LANCASTER, S.C. — Silver-haired Bruce Miller is one face of a changing South Carolina.
Charles Harris is another.
Miller, 65, is a feisty white Philadelphian. He's among a wave of affluent retirees who've settled in Sun City Carolina Lakes, a sprawling new "lifestyle" community in Lancaster County.
Harris is a 53-year-old African-American who lives 30 miles down the road.
After 35 years at a Lancaster textile mill, he lost his job to global competition. He was among the last South Carolina workers for a company that once employed 14,000 people in the state.
One county. Two races. Two men. Their diverging fortunes help define the economic and political dynamics of this small southern state, which could have an oversized impact on the 2008 presidential race.
"We are a state of contrasts," said political scientist Scott Huffmon of Rock Hill's Winthrop University. "The birth pains of the new South Carolina economy are long and tortuous."
In upstate South Carolina, around Greenville and Spartanburg, BMWs and Michelin tires roll off assembly lines. Down in Charleston, workers build the wide bodies of Boeing's new 787 Dreamliners. Elsewhere along the coast, snowbirds flock to broad beaches and an ever-expanding assortment of golf courses. Upscale subdivisions sprout in suburbs around the state.
At the same time, old textile towns such as Lancaster cope with the loss of their largest employers, and in a swath of eastern counties, known as the "Corridor of Shame," schools remain largely segregated and economic opportunities are few. Students in Dillon County still attend class in a dilapidated school that was built in 1896.
"The old slave belt is still characterized by persistent poverty," said Columbia businessman Bud Ferillo, a former deputy lieutenant governor who produced a documentary to call attention to the "Corridor of Shame."
South Carolina's contrasts extend to politics.
Republicans, who vote Jan. 19, have an electorate that mixes military veterans and Bible Belt evangelicals with conservatives more interested in economic than social issues. In the Democratic primary a week later, about half the voters will be African-Americans, and a majority of those will be women.
"We probably have, unfortunately, the most racially segregated political party system in the nation," Ferillo said. "The interests of the two (parties) are decidedly different."
In 1960, only three states had a higher percentage of native-born residents than South Carolina did. Now, around 150,000 newcomers pour into South Carolina every year, according to Pat Mason, the founder of a marketing firm called the Center for Carolina Living. Their median household income is $119,000 — triple the statewide average.

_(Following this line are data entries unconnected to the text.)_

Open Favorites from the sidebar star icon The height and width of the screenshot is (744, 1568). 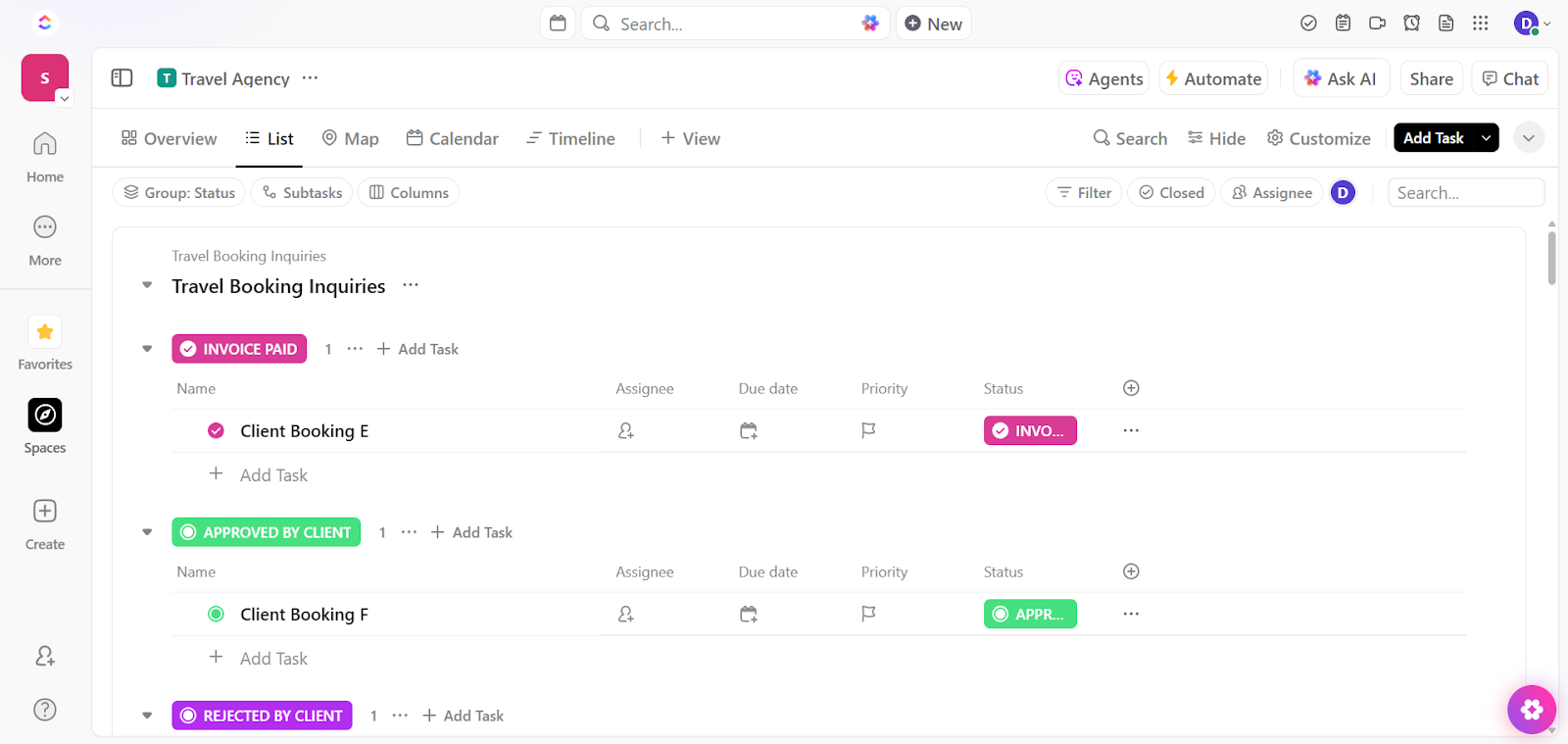coord(44,331)
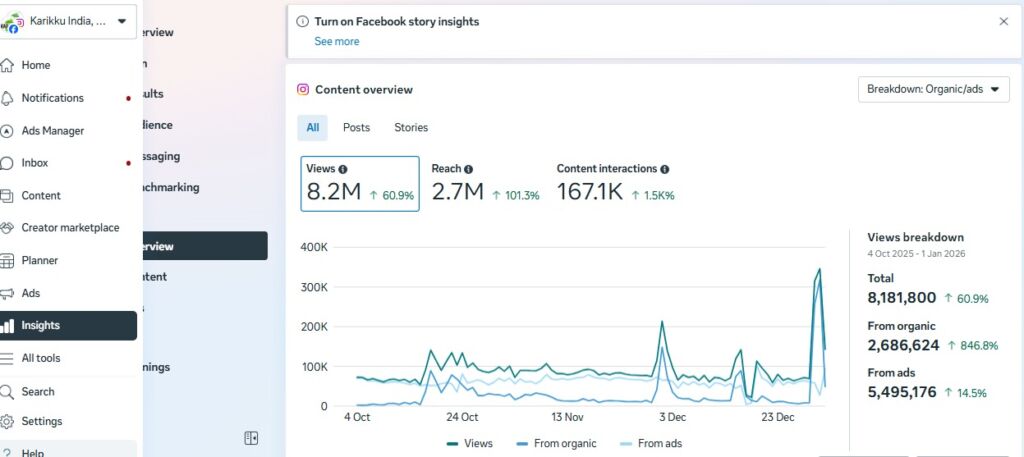
Task: Expand the All tools menu
Action: point(40,358)
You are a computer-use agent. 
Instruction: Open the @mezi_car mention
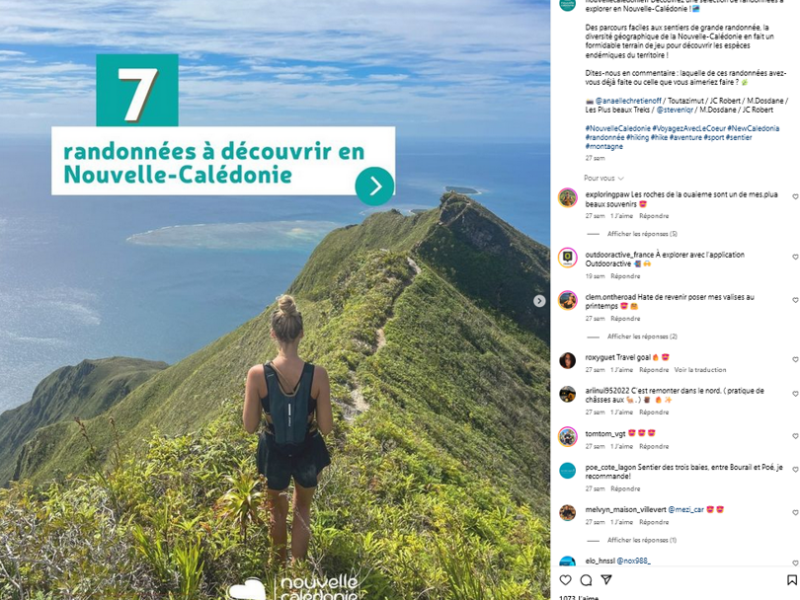tap(686, 509)
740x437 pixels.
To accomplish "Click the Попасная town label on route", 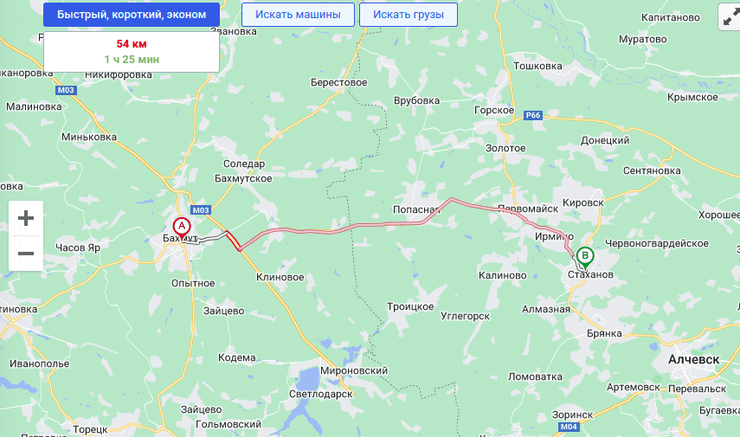I will (416, 210).
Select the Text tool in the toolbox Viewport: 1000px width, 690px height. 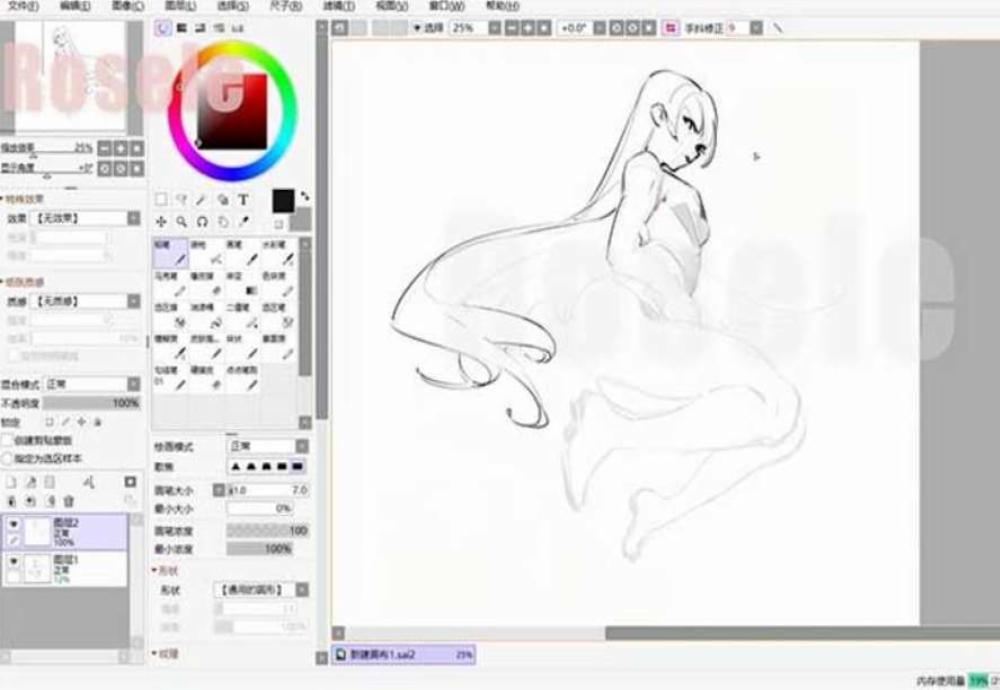pyautogui.click(x=242, y=200)
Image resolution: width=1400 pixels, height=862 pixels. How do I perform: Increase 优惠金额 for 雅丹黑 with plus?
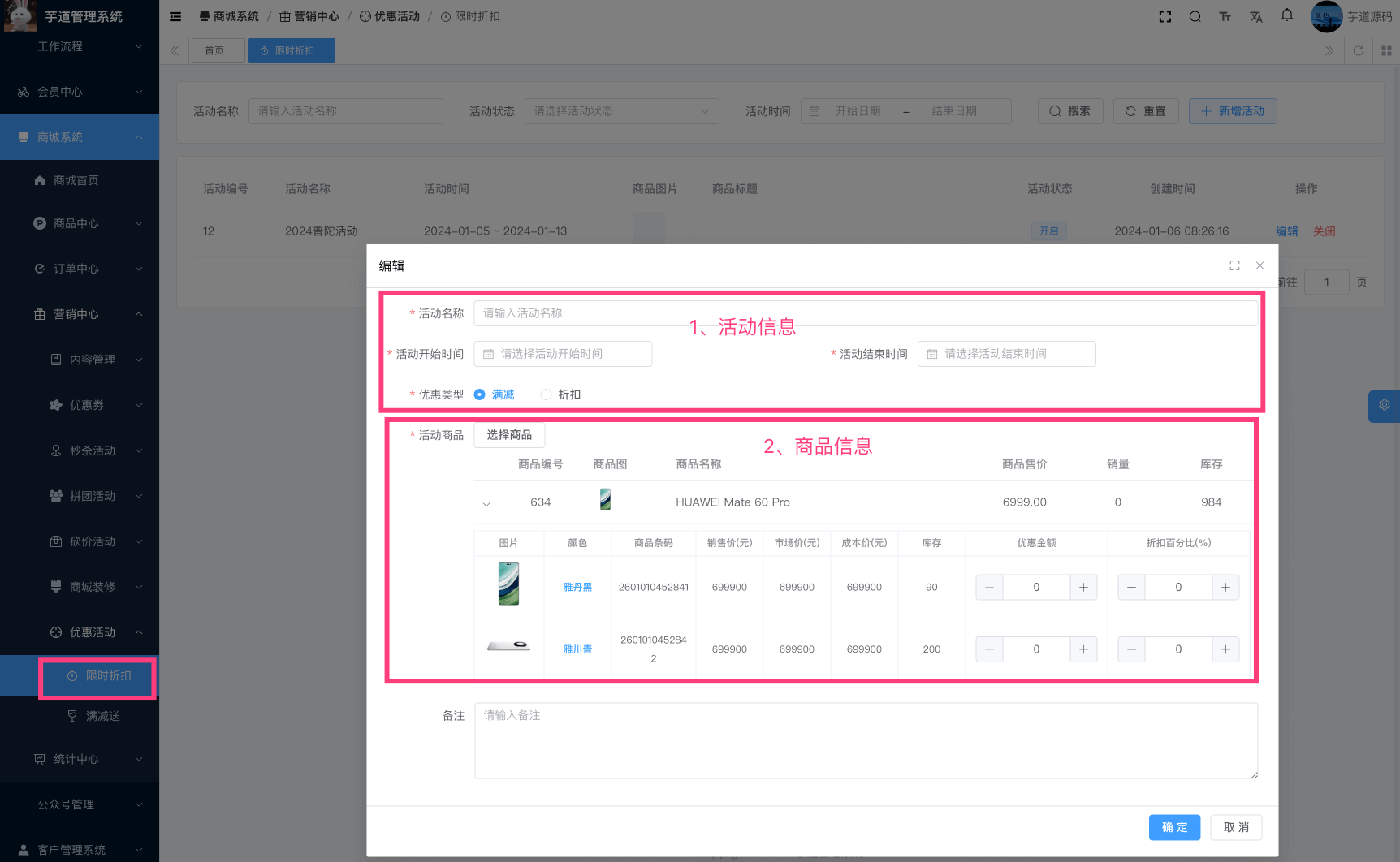coord(1083,587)
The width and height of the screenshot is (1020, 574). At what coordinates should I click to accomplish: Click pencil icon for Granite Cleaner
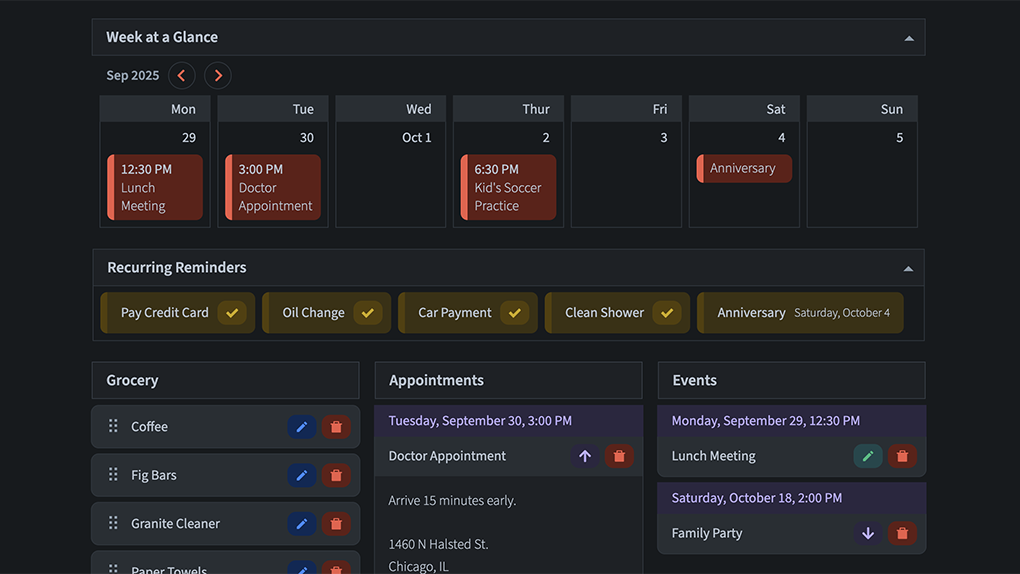[301, 524]
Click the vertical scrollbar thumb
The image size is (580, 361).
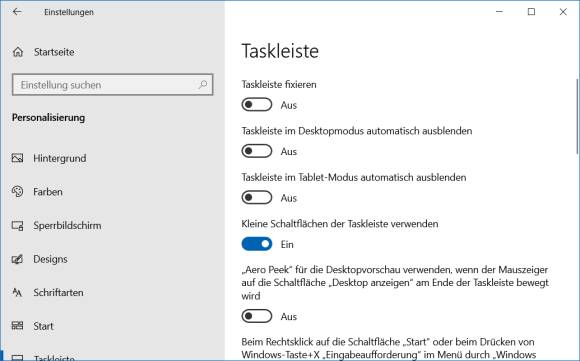[577, 117]
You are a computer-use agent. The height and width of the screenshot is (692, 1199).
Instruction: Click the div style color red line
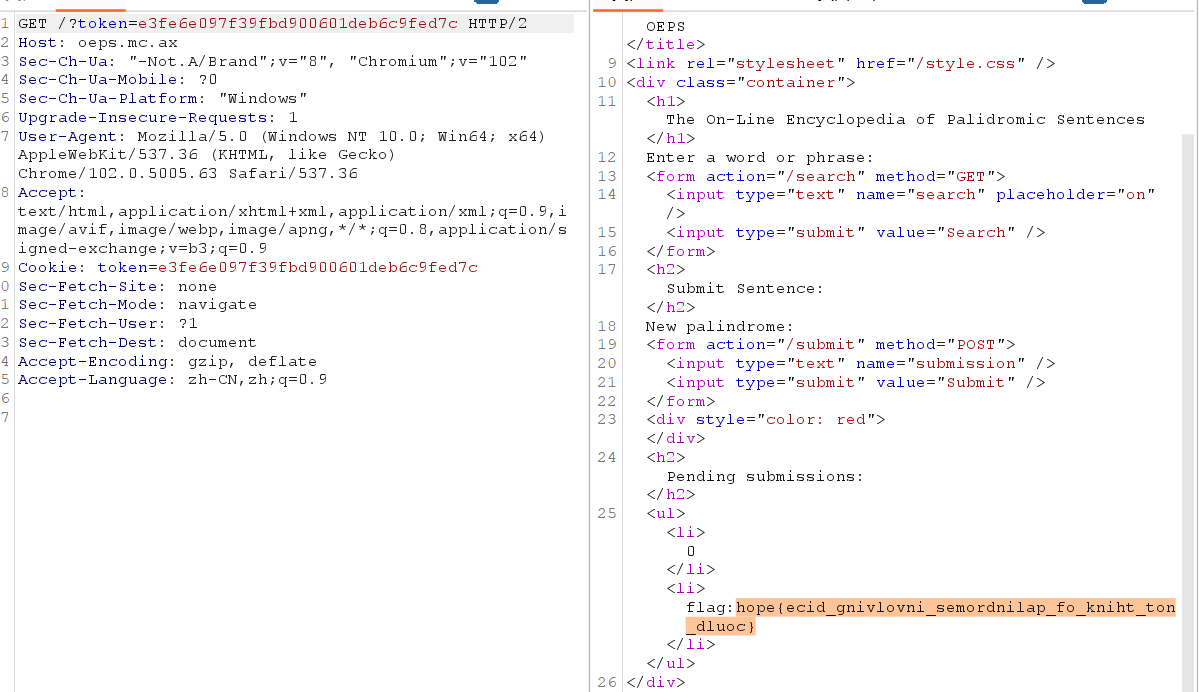click(765, 420)
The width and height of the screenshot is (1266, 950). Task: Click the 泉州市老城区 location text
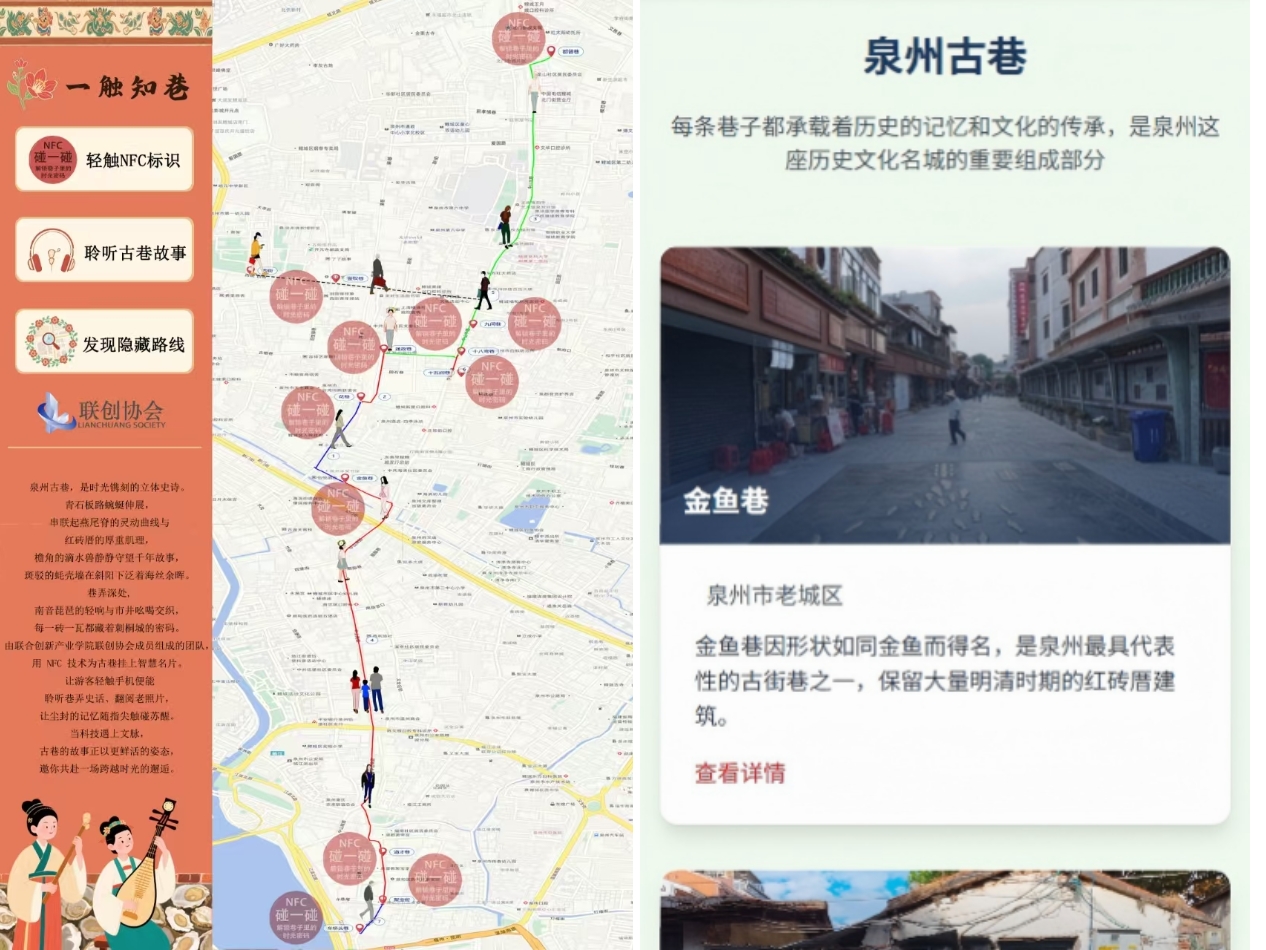pyautogui.click(x=774, y=595)
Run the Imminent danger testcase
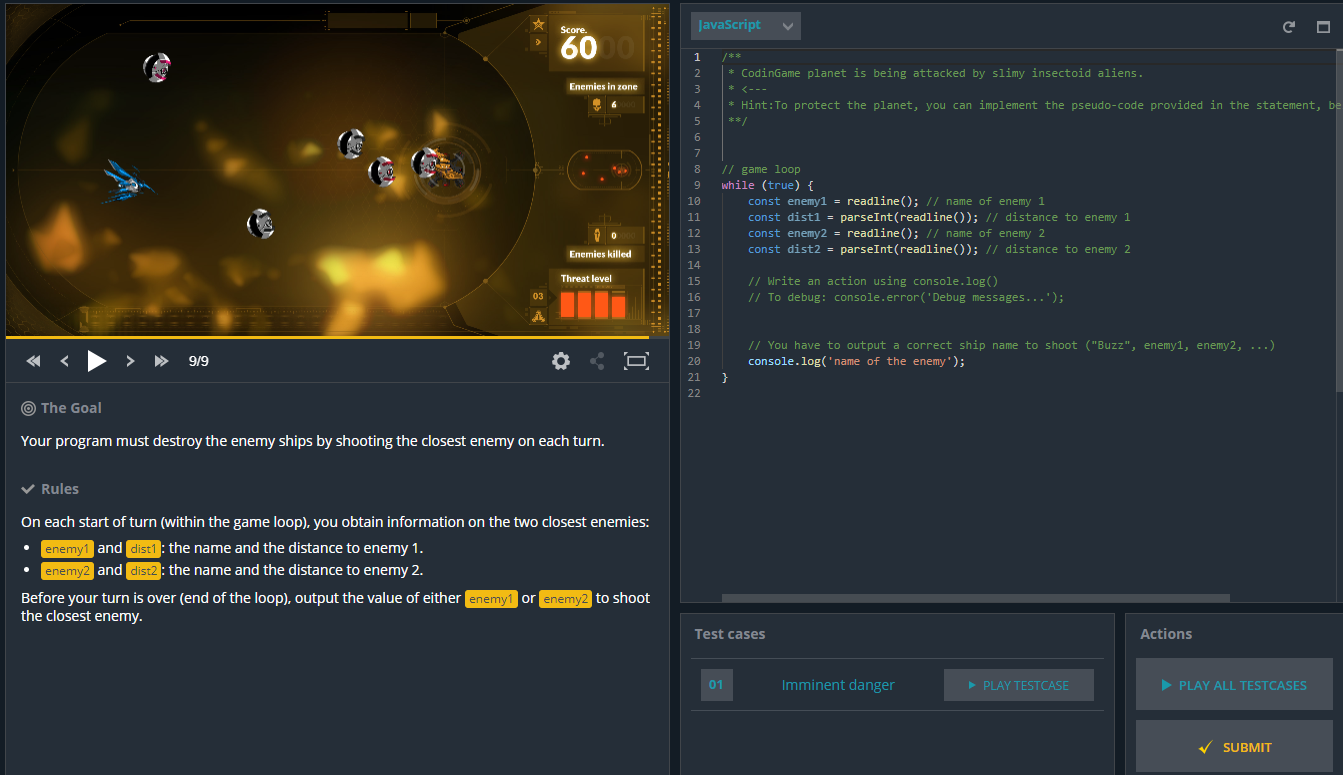The image size is (1343, 775). (x=1018, y=684)
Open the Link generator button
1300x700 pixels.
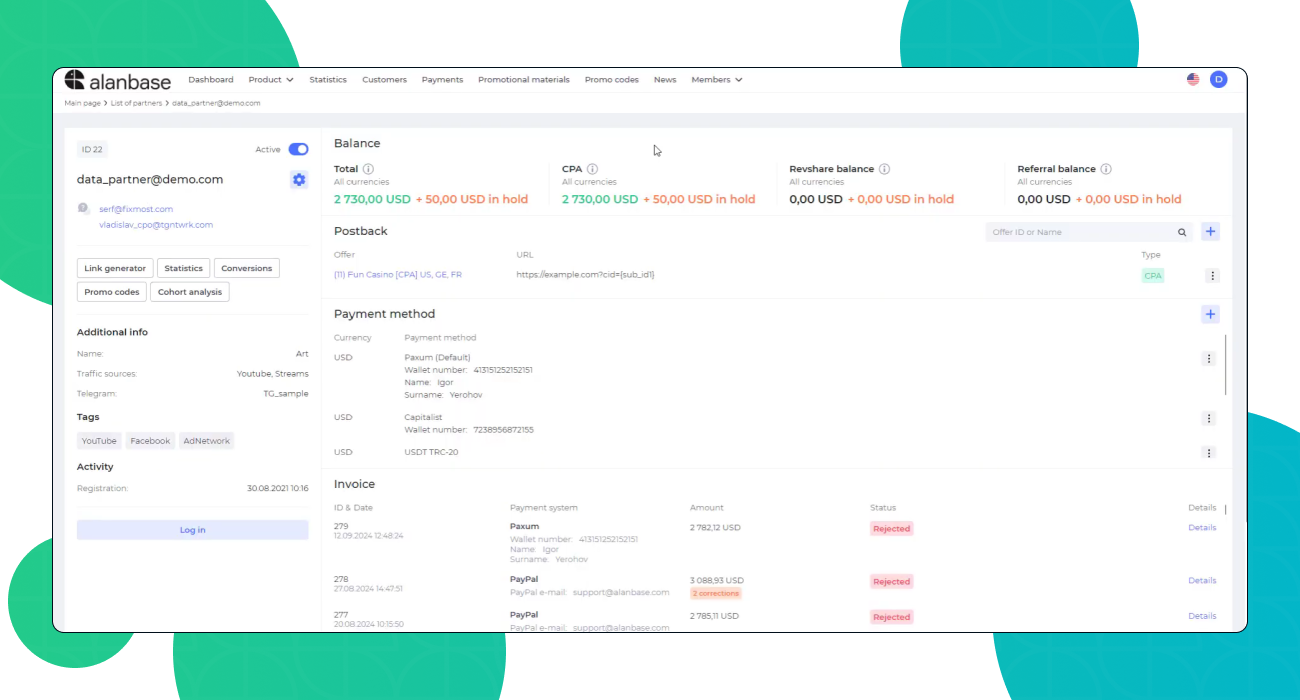(x=115, y=268)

The immigrants are a diverse group, too: More African-Americans are retiring to Orangeburg County than to any other non-metro area in the country.
Larry Rowland of Beaufort has watched the changes in the coastal Low Country, where Spanish moss drapes gnarled oaks and historic homes are being born again with granite countertops and whirlpool tubs.
"I've lived here for 50 years, and my mother's family for 300 years, and this place has never been as prosperous," said Rowland. "It's just an astonishing bonanza."
A retired history professor, Rowland said that the retirees moving to the nearby Hilton Head region are "a different breed" of Republicans.
"They call them Hilton Head Republicans," he said. "It's not the old Strom Thurmond Republican Party."
South Carolina's modern Republican Party began taking shape in the 1960s when Thurmond and other conservative Democrats bolted their party in reaction to the civil rights movement. Its hold over the state strengthened in the 1980s with the popularity of Ronald Reagan and later, Gov. Carroll Campbell.
Though voters don't register by party, the state hasn't gone for a Democratic president since Jimmy Carter in 1976. Only one Democrat now holds statewide office.
But the party is changing, and new Republicans aren't restricted to Hilton Head and other gated coastal enclaves.
Bruce Miller started Sun City's Republican club and last fall hosted a forum for Republican Sen. John McCain of Arizona. He has little in common with his party's social conservatives, the so-called values voters.
"South Carolina cannot continue its closed mentality on social issues," Miller said. "Even though I'm a Republican, I'm not what I call an ignorant Republican."
The economic transition that's brought prosperity to some South Carolinians has displaced others and led to worries about matters such as job security and health care.
Last November, Charles Harris joined a dozen displaced workers in the kitchen of a mobile home in Lancaster County, across a table from Democratic candidate and former North Carolina Sen. John Edwards, the son of a South Carolina mill worker.
Weeks later, Harris was still looking for work.
"I have kids in college," he said, "and they don't stop charging me tuition just because I lost my job."
The newly jobless have swelled the numbers of bankruptcies, said Lancaster attorney Mandy Powers-Norrell. "It's hard to switch gears when you've been running a loom for 40 years," she said.
Some analysts wonder whether South Carolina's economic changes, dramatized in some areas by a steady influx of Hispanics, will cause its socially conservative working-class voters to migrate back to the Democrats.
"There's just this great sense of insecurity about what's going to happen in the future," said former University of South Carolina historian Dan Carter. "It's like everything: It changes and stays the same."